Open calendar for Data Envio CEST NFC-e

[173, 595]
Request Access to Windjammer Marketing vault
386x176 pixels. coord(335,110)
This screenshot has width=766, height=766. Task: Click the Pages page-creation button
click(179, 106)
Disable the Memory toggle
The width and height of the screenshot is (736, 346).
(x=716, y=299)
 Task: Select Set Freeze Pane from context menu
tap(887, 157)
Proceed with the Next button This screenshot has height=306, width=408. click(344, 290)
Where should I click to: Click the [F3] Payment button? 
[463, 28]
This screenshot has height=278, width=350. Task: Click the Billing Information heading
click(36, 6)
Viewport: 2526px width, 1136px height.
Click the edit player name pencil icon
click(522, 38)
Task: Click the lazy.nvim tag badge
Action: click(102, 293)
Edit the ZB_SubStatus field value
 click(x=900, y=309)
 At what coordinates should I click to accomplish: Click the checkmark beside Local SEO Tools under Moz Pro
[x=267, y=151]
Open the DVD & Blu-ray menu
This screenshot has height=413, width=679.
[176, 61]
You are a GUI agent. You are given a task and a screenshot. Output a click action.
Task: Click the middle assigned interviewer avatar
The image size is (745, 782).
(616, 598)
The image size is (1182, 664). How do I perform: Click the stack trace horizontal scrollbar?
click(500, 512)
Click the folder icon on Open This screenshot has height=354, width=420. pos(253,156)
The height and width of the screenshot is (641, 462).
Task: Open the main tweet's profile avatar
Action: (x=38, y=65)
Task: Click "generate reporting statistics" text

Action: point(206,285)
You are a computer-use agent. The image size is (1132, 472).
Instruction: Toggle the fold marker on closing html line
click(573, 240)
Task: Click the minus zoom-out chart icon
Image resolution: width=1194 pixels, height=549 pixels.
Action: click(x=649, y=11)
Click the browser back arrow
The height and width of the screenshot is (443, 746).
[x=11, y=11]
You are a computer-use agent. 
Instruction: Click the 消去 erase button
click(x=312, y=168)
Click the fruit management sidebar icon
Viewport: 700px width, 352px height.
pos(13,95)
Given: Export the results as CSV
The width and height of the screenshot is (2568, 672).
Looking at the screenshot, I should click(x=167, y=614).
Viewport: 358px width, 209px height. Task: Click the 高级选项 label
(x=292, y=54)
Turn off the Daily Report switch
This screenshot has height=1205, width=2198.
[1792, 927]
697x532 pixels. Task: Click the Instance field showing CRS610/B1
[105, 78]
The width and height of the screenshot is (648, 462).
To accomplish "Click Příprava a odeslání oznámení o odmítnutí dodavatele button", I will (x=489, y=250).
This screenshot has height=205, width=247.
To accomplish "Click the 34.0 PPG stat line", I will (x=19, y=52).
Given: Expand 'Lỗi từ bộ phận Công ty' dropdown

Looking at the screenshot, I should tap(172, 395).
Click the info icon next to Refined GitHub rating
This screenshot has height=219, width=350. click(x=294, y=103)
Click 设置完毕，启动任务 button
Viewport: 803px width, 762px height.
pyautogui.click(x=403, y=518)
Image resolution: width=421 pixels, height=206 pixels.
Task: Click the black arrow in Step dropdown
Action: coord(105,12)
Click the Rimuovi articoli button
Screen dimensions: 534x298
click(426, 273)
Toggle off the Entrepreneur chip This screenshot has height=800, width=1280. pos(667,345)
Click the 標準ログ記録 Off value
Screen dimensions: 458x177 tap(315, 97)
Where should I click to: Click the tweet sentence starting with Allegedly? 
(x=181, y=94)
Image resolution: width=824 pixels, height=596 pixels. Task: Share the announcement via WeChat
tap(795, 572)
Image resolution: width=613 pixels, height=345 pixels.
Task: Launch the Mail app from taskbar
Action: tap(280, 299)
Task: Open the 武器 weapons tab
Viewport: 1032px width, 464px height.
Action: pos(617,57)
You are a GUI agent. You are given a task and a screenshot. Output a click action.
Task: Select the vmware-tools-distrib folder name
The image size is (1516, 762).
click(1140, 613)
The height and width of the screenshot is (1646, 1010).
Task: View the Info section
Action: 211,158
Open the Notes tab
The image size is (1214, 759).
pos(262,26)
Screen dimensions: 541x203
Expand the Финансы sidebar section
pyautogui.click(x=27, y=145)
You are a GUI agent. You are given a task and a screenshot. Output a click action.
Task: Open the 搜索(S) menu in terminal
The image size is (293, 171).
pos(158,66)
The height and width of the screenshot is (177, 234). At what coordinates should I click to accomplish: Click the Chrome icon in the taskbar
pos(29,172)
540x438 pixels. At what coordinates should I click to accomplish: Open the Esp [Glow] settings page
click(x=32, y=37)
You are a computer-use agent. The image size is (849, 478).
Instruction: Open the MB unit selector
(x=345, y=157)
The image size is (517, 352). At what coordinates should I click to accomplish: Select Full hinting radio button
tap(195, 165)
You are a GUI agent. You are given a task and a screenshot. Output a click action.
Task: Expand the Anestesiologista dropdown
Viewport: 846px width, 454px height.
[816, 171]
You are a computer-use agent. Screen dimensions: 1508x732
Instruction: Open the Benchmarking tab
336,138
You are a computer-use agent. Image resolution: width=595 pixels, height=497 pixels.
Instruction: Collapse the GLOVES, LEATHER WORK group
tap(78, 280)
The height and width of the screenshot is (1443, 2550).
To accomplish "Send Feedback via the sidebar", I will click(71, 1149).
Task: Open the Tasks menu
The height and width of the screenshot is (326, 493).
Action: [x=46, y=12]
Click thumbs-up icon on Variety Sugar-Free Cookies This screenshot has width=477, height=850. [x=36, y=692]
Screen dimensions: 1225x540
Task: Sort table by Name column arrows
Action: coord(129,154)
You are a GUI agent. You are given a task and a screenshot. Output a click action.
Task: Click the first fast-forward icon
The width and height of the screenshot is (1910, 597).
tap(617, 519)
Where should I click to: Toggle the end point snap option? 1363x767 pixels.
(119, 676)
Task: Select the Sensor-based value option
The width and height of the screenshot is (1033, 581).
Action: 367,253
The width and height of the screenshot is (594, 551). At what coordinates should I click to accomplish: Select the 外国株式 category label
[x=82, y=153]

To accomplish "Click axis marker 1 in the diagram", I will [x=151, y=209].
========
■ Task instructions
Can you convert all of the data above into a JSON list of strings, one string per line, with blank lines left out?

■ Problem solution
[
  "Open calendar for Data Envio CEST NFC-e",
  "[173, 595]",
  "Request Access to Windjammer Marketing vault",
  "386x176 pixels. coord(335,110)",
  "This screenshot has width=766, height=766. Task: Click the Pages page-creation button",
  "click(179, 106)",
  "Disable the Memory toggle",
  "The width and height of the screenshot is (736, 346).",
  "(x=716, y=299)",
  " Task: Select Set Freeze Pane from context menu",
  "tap(887, 157)",
  "Proceed with the Next button This screenshot has height=306, width=408. click(344, 290)",
  "Where should I click to: Click the [F3] Payment button? ",
  "[463, 28]",
  "This screenshot has height=278, width=350. Task: Click the Billing Information heading",
  "click(36, 6)",
  "Viewport: 2526px width, 1136px height.",
  "Click the edit player name pencil icon",
  "click(522, 38)",
  "Task: Click the lazy.nvim tag badge",
  "Action: click(102, 293)",
  "Edit the ZB_SubStatus field value",
  " click(x=900, y=309)",
  " At what coordinates should I click to accomplish: Click the checkmark beside Local SEO Tools under Moz Pro",
  "[x=267, y=151]",
  "Open the DVD & Blu-ray menu",
  "This screenshot has height=413, width=679.",
  "[176, 61]",
  "You are a GUI agent. You are given a task and a screenshot. Output a click action.",
  "Task: Click the middle assigned interviewer avatar",
  "The image size is (745, 782).",
  "(616, 598)",
  "The image size is (1182, 664). How do I perform: Click the stack trace horizontal scrollbar?",
  "click(500, 512)",
  "Click the folder icon on Open This screenshot has height=354, width=420. pos(253,156)",
  "The height and width of the screenshot is (641, 462).",
  "Task: Open the main tweet's profile avatar",
  "Action: (x=38, y=65)",
  "Task: Click \"generate reporting statistics\" text",
  "Action: point(206,285)",
  "You are a computer-use agent. The image size is (1132, 472).",
  "Instruction: Toggle the fold marker on closing html line",
  "click(573, 240)",
  "Task: Click the minus zoom-out chart icon",
  "Image resolution: width=1194 pixels, height=549 pixels.",
  "Action: click(x=649, y=11)",
  "Click the browser back arrow",
  "The height and width of the screenshot is (443, 746).",
  "[x=11, y=11]",
  "You are a computer-use agent. ",
  "Instruction: Click the 消去 erase button",
  "click(x=312, y=168)",
  "Click the fruit management sidebar icon",
  "Viewport: 700px width, 352px height.",
  "pos(13,95)",
  "Given: Export the results as CSV",
  "The width and height of the screenshot is (2568, 672).",
  "Looking at the screenshot, I should click(x=167, y=614).",
  "Viewport: 358px width, 209px height. Task: Click the 高级选项 label",
  "(x=292, y=54)",
  "Turn off the Daily Report switch",
  "This screenshot has height=1205, width=2198.",
  "[1792, 927]",
  "697x532 pixels. Task: Click the Instance field showing CRS610/B1",
  "[105, 78]",
  "The width and height of the screenshot is (648, 462).",
  "To accomplish \"Click Příprava a odeslání oznámení o odmítnutí dodavatele button\", I will (x=489, y=250).",
  "This screenshot has height=205, width=247.",
  "To accomplish \"Click the 34.0 PPG stat line\", I will (x=19, y=52).",
  "Given: Expand 'Lỗi từ bộ phận Công ty' dropdown",
  "Looking at the screenshot, I should tap(172, 395).",
  "Click the info icon next to Refined GitHub rating",
  "This screenshot has height=219, width=350. click(x=294, y=103)",
  "Click 设置完毕，启动任务 button",
  "Viewport: 803px width, 762px height.",
  "pyautogui.click(x=403, y=518)",
  "Image resolution: width=421 pixels, height=206 pixels.",
  "Task: Click the black arrow in Step dropdown",
  "Action: coord(105,12)",
  "Click the Rimuovi articoli button",
  "Screen dimensions: 534x298",
  "click(426, 273)",
  "Toggle off the Entrepreneur chip This screenshot has height=800, width=1280. pos(667,345)",
  "Click the 標準ログ記録 Off value",
  "Screen dimensions: 458x177 tap(315, 97)",
  "Where should I click to: Click the tweet sentence starting with Allegedly? ",
  "(x=181, y=94)",
  "Image resolution: width=824 pixels, height=596 pixels. Task: Share the announcement via WeChat",
  "tap(795, 572)",
  "Image resolution: width=613 pixels, height=345 pixels.",
  "Task: Launch the Mail app from taskbar",
  "Action: tap(280, 299)",
  "Task: Open the 武器 weapons tab",
  "Viewport: 1032px width, 464px height.",
  "Action: pos(617,57)",
  "You are a GUI agent. You are given a task and a screenshot. Output a click action.",
  "Task: Select the vmware-tools-distrib folder name",
  "The image size is (1516, 762).",
  "click(1140, 613)",
  "The height and width of the screenshot is (1646, 1010).",
  "Task: View the Info section",
  "Action: 211,158",
  "Open the Notes tab",
  "The image size is (1214, 759).",
  "pos(262,26)",
  "Screen dimensions: 541x203",
  "Expand the Финансы sidebar section",
  "pyautogui.click(x=27, y=145)",
  "You are a GUI agent. You are given a task and a screenshot. Output a click action.",
  "Task: Open the 搜索(S) menu in terminal",
  "The image size is (293, 171).",
  "pos(158,66)",
  "The height and width of the screenshot is (177, 234). At what coordinates should I click to accomplish: Click the Chrome icon in the taskbar",
  "pos(29,172)",
  "540x438 pixels. At what coordinates should I click to accomplish: Open the Esp [Glow] settings page",
  "click(x=32, y=37)",
  "You are a computer-use agent. The image size is (849, 478).",
  "Instruction: Open the MB unit selector",
  "(x=345, y=157)",
  "The image size is (517, 352). At what coordinates should I click to accomplish: Select Full hinting radio button",
  "tap(195, 165)",
  "You are a GUI agent. You are given a task and a screenshot. Output a click action.",
  "Task: Expand the Anestesiologista dropdown",
  "Viewport: 846px width, 454px height.",
  "[816, 171]",
  "You are a computer-use agent. Screen dimensions: 1508x732",
  "Instruction: Open the Benchmarking tab",
  "336,138",
  "You are a computer-use agent. Image resolution: width=595 pixels, height=497 pixels.",
  "Instruction: Collapse the GLOVES, LEATHER WORK group",
  "tap(78, 280)",
  "The height and width of the screenshot is (1443, 2550).",
  "To accomplish \"Send Feedback via the sidebar\", I will click(71, 1149).",
  "Task: Open the Tasks menu",
  "The height and width of the screenshot is (326, 493).",
  "Action: [x=46, y=12]",
  "Click thumbs-up icon on Variety Sugar-Free Cookies This screenshot has width=477, height=850. [x=36, y=692]",
  "Screen dimensions: 1225x540",
  "Task: Sort table by Name column arrows",
  "Action: coord(129,154)",
  "You are a GUI agent. You are given a task and a screenshot. Output a click action.",
  "Task: Click the first fast-forward icon",
  "The width and height of the screenshot is (1910, 597).",
  "tap(617, 519)",
  "Where should I click to: Toggle the end point snap option? 1363x767 pixels.",
  "(119, 676)",
  "Task: Select the Sensor-based value option",
  "The width and height of the screenshot is (1033, 581).",
  "Action: 367,253",
  "The width and height of the screenshot is (594, 551). At what coordinates should I click to accomplish: Select the 外国株式 category label",
  "[x=82, y=153]",
  "To accomplish \"Click axis marker 1 in the diagram\", I will [x=151, y=209]."
]